Joe Biden, Präsident der USA, während einer Pressekonferenz am Ende des Nato-Gipfels in Madrid. Es unterlief ihm ein Versprecher im Zusammenhang mit den Nato-Beitrittskandidaten. AP/dpa/Susan Walsh

Die sehr auf ihre Neutralität bedachte Schweiz ist beim Nato-Gipfel in Madrid kurzzeitig zum Beitrittskandidaten für das Militärbündnis geworden: US-Präsident Joe Biden schilderte bei einer Pressekonferenz am Donnerstag, wie es zu der historischen Entscheidung gekommen war, Finnland und Schweden in die Nato aufzunehmen. In einer Situation habe der finnische Präsident Sauli Niinistö vorgeschlagen, „die Regierungschefin der Schweiz wegen ihrer Beitrittsbestrebungen anzurufen“, sagte Biden vor Journalisten.

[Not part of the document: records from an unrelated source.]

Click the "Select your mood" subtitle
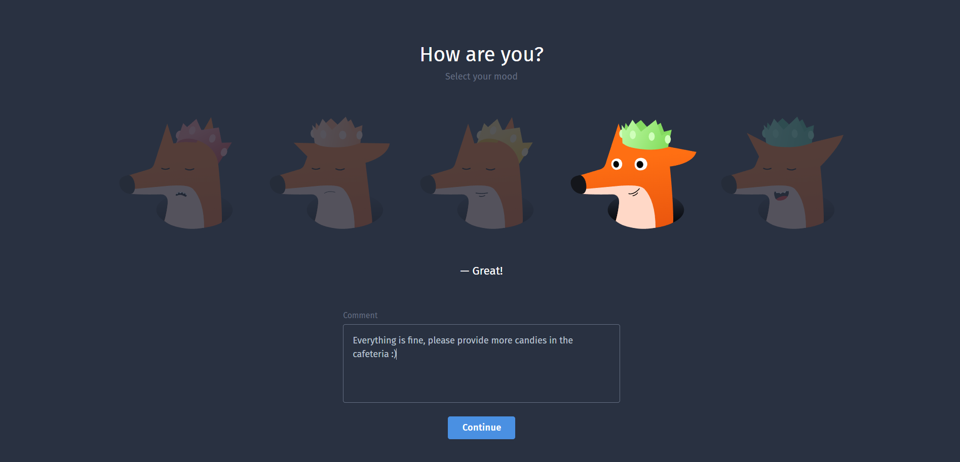The width and height of the screenshot is (960, 462). coord(481,76)
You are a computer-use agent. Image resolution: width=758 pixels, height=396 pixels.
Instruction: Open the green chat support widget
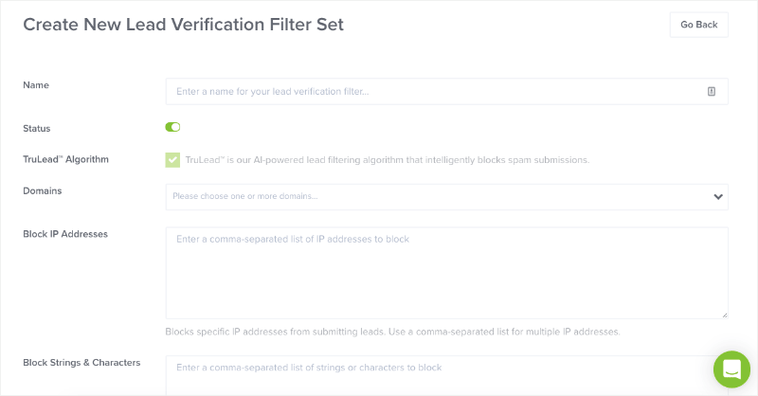pos(731,369)
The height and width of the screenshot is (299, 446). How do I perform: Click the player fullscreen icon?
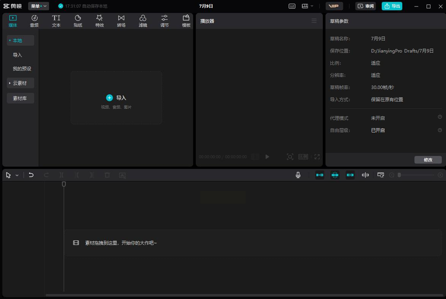[317, 157]
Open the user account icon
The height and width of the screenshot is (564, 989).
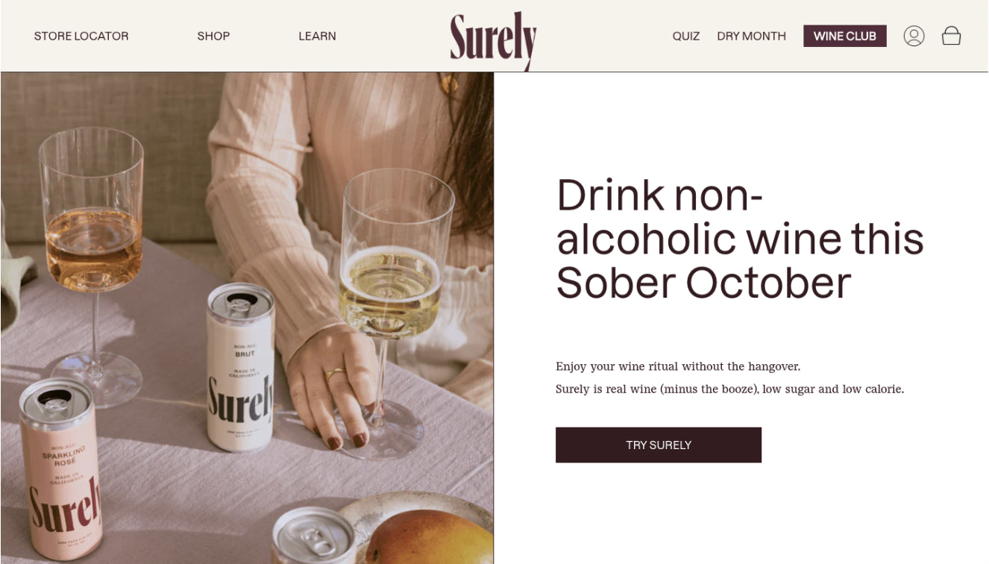(914, 36)
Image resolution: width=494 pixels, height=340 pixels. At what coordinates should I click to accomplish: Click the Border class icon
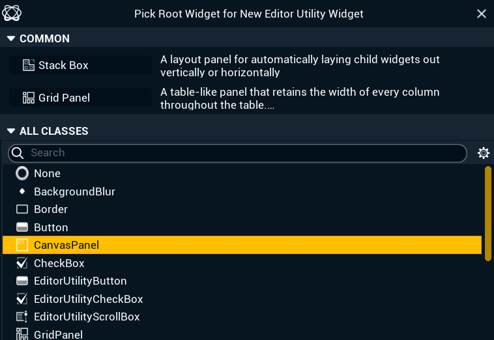click(x=22, y=210)
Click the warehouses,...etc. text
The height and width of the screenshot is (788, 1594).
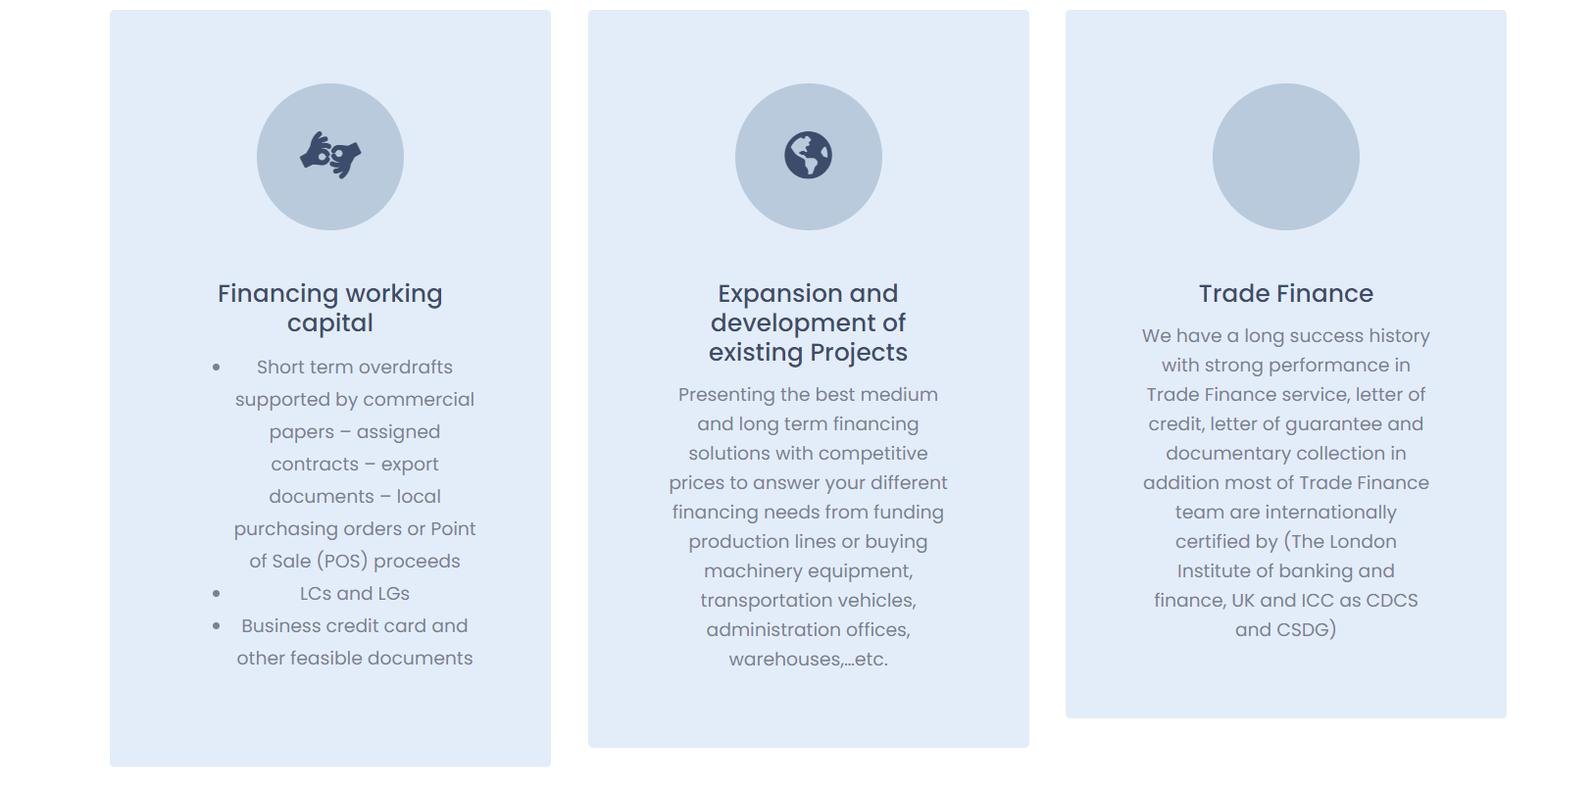click(x=808, y=659)
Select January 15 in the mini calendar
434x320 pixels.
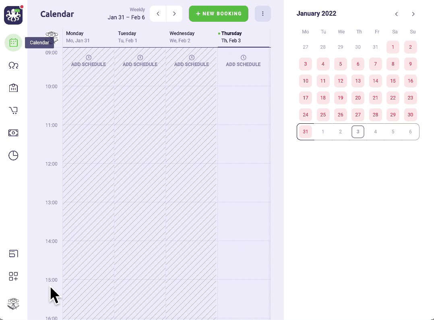click(393, 81)
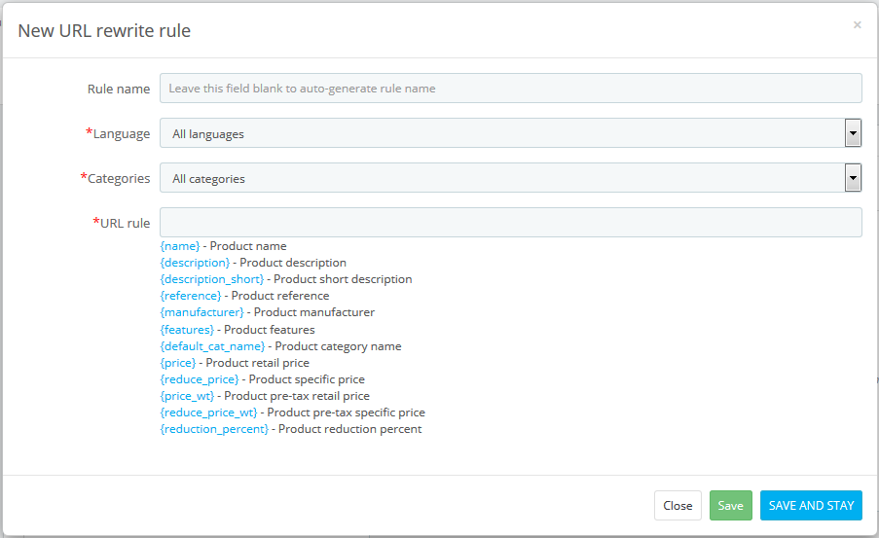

Präsident bemerkt Versprecher: "Die Schweiz, mein Gott..."

Der US-Präsident bemerkte seinen Versprecher aber sofort. „Die Schweiz, mein Gott... Ich habe offensichtlich wirklich sehr große Lust, die Nato zu erweitern“, scherzte er und fügte hinzu, er habe natürlich „Schweden“ sagen wollen.

Finnland und Schweden hatten nach Jahrzehnten der Bündnisneutralität angesichts des russischen Angriffskrieges in der Ukraine mit dieser Tradition gebrochen und sich um Aufnahme in die Nato bemüht. Ein Beitritt der Schweiz gilt hingegen als diplomatische Science-Fiction.

US-Präsident Biden ist seit langem für seine Versprecher von kleineren Missgeschicken bis hin zu waschechten verbalen Entgleisungen bekannt.